A tutti noi è piombata addosso un’opprimente camicia di forza che ci rendeva immobili, come paralizzati!
Questa prima reazione è evaporata poco dopo, perché ci siamo resi conto che la realtà che viviamo come volontari che da anni seguono la questione migranti è sempre stata cosi instabile e mutante ogni giorno.
Mi rendo conto che forse è un concetto difficile da comprendere per chi, come noi cittadini non costretti a migrare, è abituato a programmare la sua vita in funzione del lavoro, della scuola dei figli: un’interruzione cosi brusca come quella creata dalla pandemia è sconvolgente.
Quello di cui, riflettendo con più freddezza, ci siamo resi conto è che in questi anni nelle zone dove interveniamo (in Bosnia sulla cosiddetta Rotta Balcanica) non abbiamo mai vissuto una certezza del futuro, una possibilità di progetto che non fosse interrotta per mille motivi: cambiamenti dei flussi migratori, cambiamenti di situazioni politiche interne alla Bosnia o esterne, dettate dalla politica europea, o dalle azioni dell’Erdogan di turno, eccetera.

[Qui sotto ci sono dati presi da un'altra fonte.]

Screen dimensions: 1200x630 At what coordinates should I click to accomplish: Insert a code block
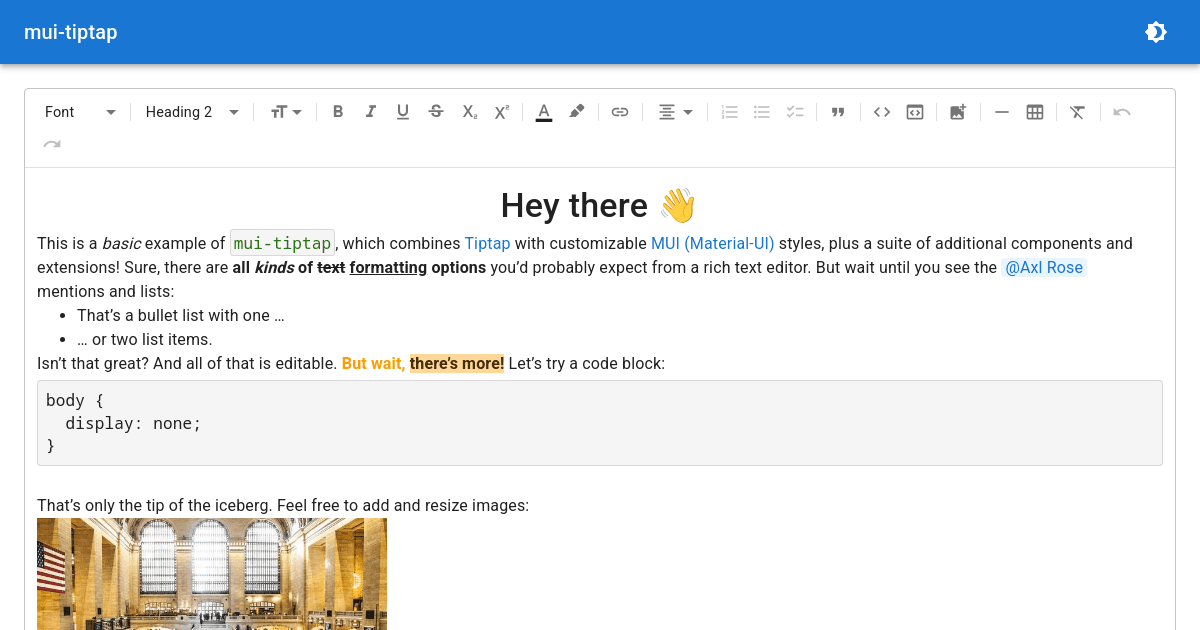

Adesso certamente il cambiamento è stato ancora più drammatico: per un periodo che non sarà breve non potremmo più andare in Bosnia, se non facendo quarantene improbabili a ogni frontiera e rispettando il coprifuoco che vige da quelle parti.
La certezza di un futuro stabile è una “variabile costante” nella vita di un profugo e quindi nella nostra vita di volontari.
Quanto sopra esposto ci ha spinto a reinventarci: siamo usciti sui nostri balconi e finestre virtuali a gridare che, anche se nessuno ne parla più, la questione migrazione è ancora là e le persone che migrano hanno ancora più difficoltà da affrontare.
Quali risposte nuove e creative ha trovato il tuo gruppo per continuare la sua attività nonostante le limitazioni imposte da questa emergenza?
Grazie alla rete di contatti locali (principalmente a Velika Kladuša) siamo riusciti a sostenere un piccolo progetto di cucina “volante” x garantire poco meno di 100 pasti al giorno che raggiungono le persone negli spazi occupati.
Molti dei profughi che vivono fuori dai campi ufficiali gestiti dall’Organizzazione internazionale per le migrazioni sono concentrati in strutture che altro non sono che vecchie fabbriche riadattate in qualche modo, che non rispondono a nessun criterio di igiene e di idoneità al distanziamento sanitario, tanto sottolineato in tutti i paesi del mondo come misura fondamentale di prevenzione.
Ci vivono adesso più di 2.000 persone, in condizioni vergognose sotto ogni punto di vista e senza la possibilità di uscire sino a prossimo avviso.
Quindi il nostro primo obbiettivo è cercare di sostenere quelle persone che sono rimaste nelle case e nei capannoni abbandonati senza nessuna forma di sostentamento, che prima era garantito dall’operato dei volontari stranieri presenti in loco.
In questi giorni l’ong No Name Kitchen, con cui collaboriamo da tempo, sta organizzando – mediante una serie di accordi con i negozi di alimentari – un sistema di voucher da far arrivare a chi ne ha bisogno, in modo che possano comprarsi qualcosa da mangiare o beni di prima necessità.
La nostra non è una grande organizzazione, è un gruppo informale, quindi ci appoggiamo spesso ad altre associazioni più strutturate di noi, come NNK. Stiamo definendo quale può essere il nostro contributo in questa fase.
L’altra attività impegnativa che abbiamo avviato in questo periodo – per tenere alta la sensibilità al tema migrazione e per sentirci più vicini, compensando l’allontanamento sociale con una vicinanza comportamentale – è il Cineforum che abbiamo voluto chiamare Dai Balconi ai Balcani e Oltre.
Si tratta di una serie di documentari e film sulla rotta balcanica e non solo, sulle cause e sulle conseguenze delle migrazioni: ogni proiezione è seguita da un incontro online con autori e protagonisti o altri testimoni.
Siamo partiti due settimane fa riscuotendo un’ottima partecipazione sia ai film che agli incontri.
Invitiamo tutti a partecipare al prossimo appuntamento: martedì 12 maggio alle 20:45 il documentario “Schiavi di Riserva” sarà seguito dall’incontro con Michelangelo Severgnini, l’autore, e Ilaria Zambelli di Medici per i Diritti Umani.